■ Exercise instructions
Below are records with pictures in them. Output exactly the lines from the one with "Given: Click pencil" through the one with "Where should I click to: Click", both included, and leave every picture out; give only those lines.

■ Data
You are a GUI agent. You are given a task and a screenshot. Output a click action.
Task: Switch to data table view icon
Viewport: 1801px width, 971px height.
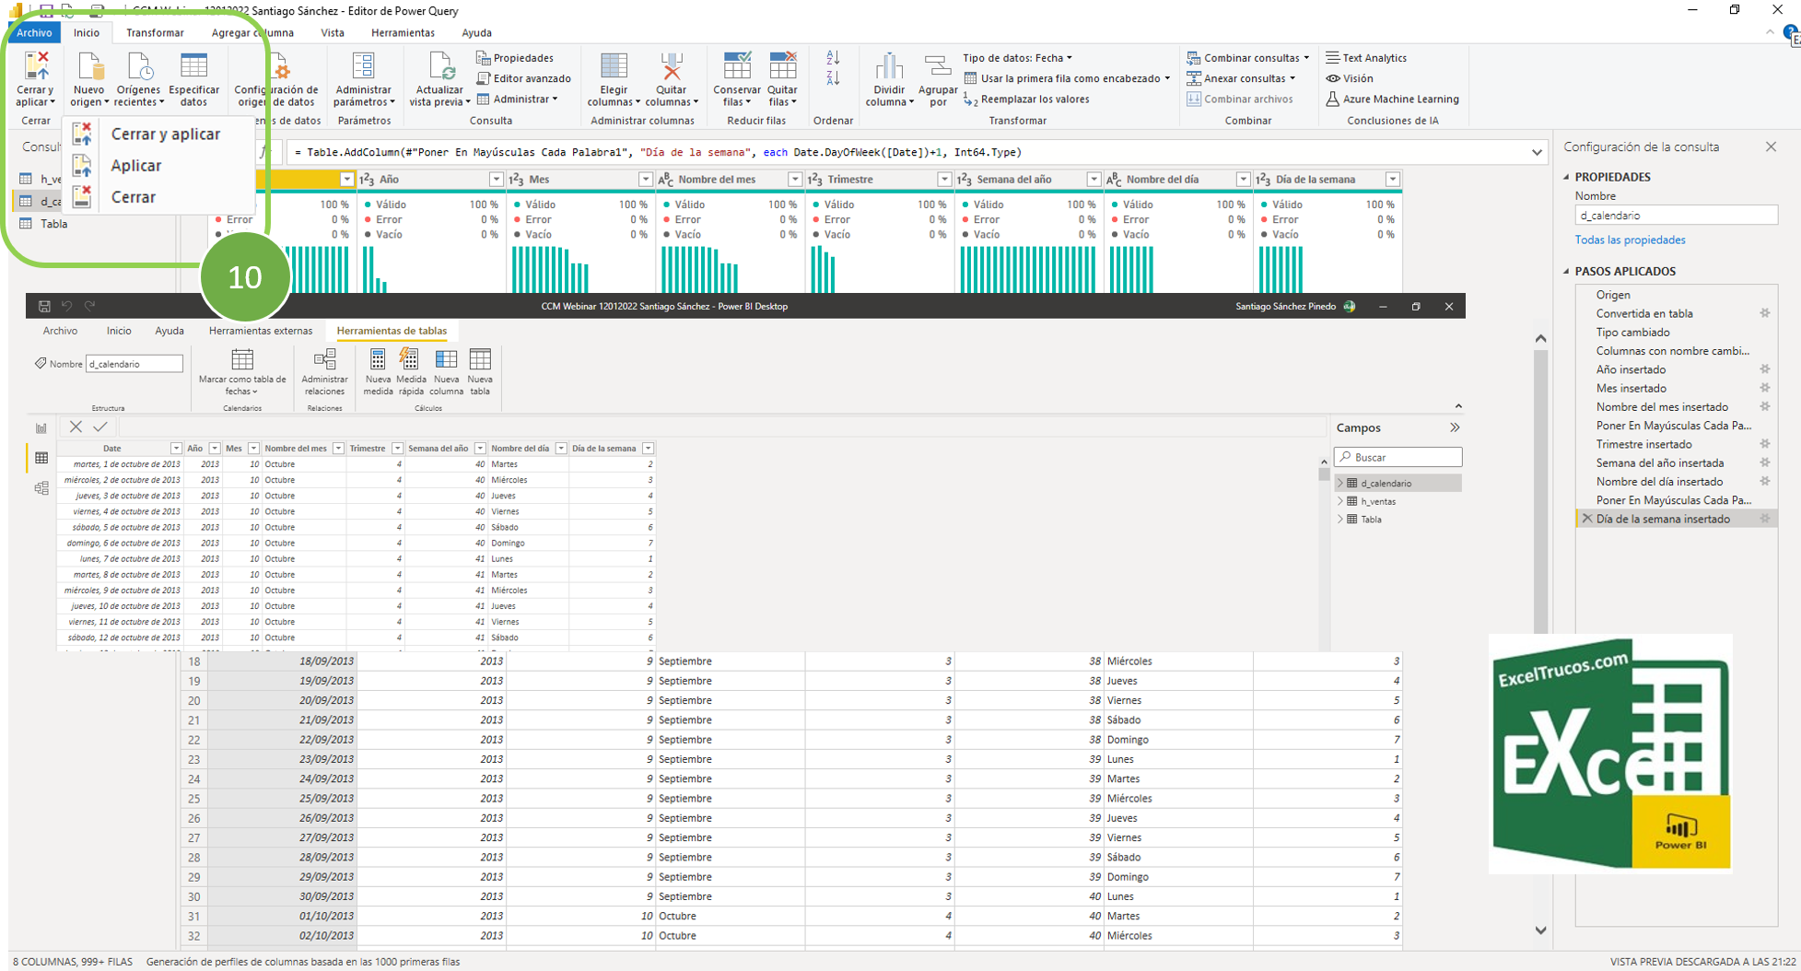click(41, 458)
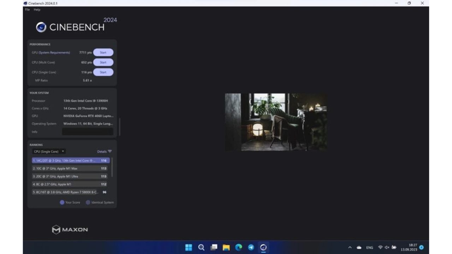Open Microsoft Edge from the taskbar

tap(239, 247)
* * *
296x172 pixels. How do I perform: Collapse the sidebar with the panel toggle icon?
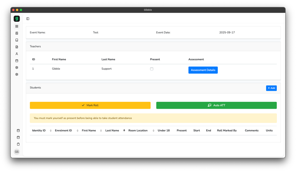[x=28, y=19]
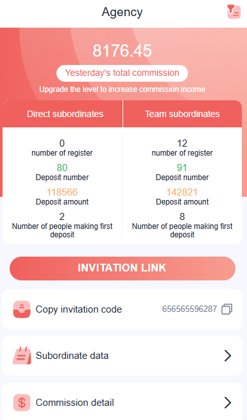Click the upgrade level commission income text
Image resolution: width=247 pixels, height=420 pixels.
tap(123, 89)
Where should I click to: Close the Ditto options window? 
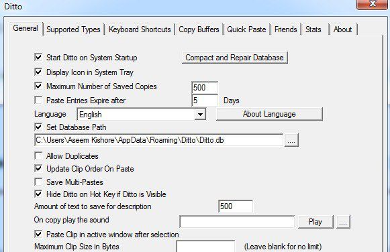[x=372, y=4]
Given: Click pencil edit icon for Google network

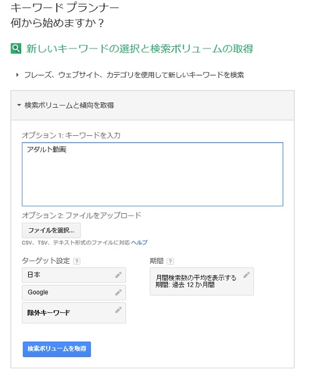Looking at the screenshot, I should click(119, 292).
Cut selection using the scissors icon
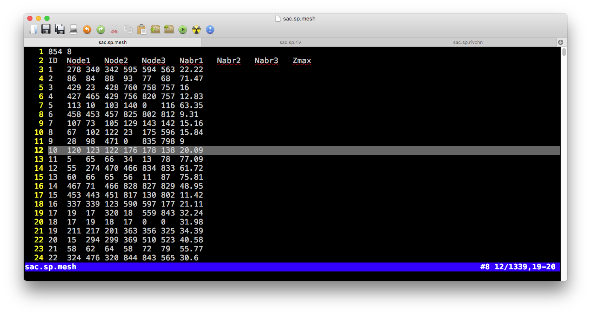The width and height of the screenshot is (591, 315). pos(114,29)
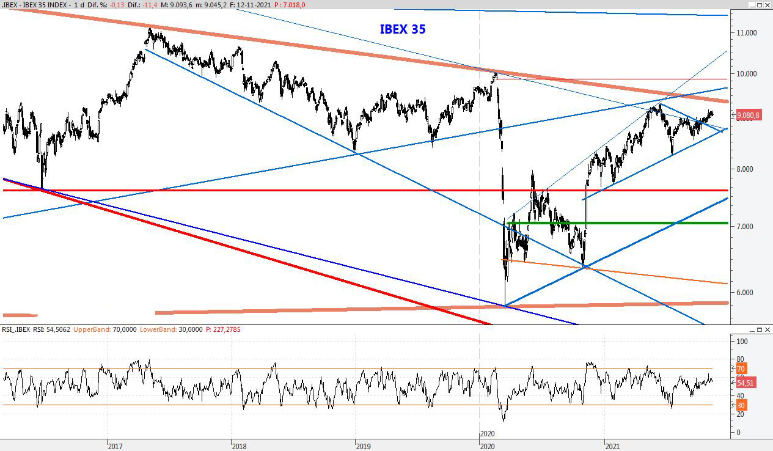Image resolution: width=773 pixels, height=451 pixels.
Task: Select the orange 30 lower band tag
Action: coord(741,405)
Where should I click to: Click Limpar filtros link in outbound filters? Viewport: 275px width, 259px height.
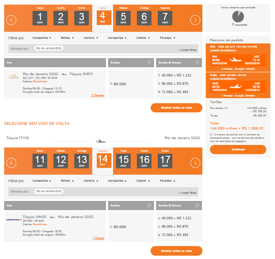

■ Solution to this task
Given: Click pencil edit icon for Google network

Looking at the screenshot, I should click(119, 292).
Cut selection using the scissors icon
The width and height of the screenshot is (591, 315). pos(114,29)
Image resolution: width=773 pixels, height=451 pixels.
Task: Select the orange 30 lower band tag
Action: coord(741,405)
Where should I click to: Click Limpar filtros link in outbound filters? Viewport: 275px width, 259px height.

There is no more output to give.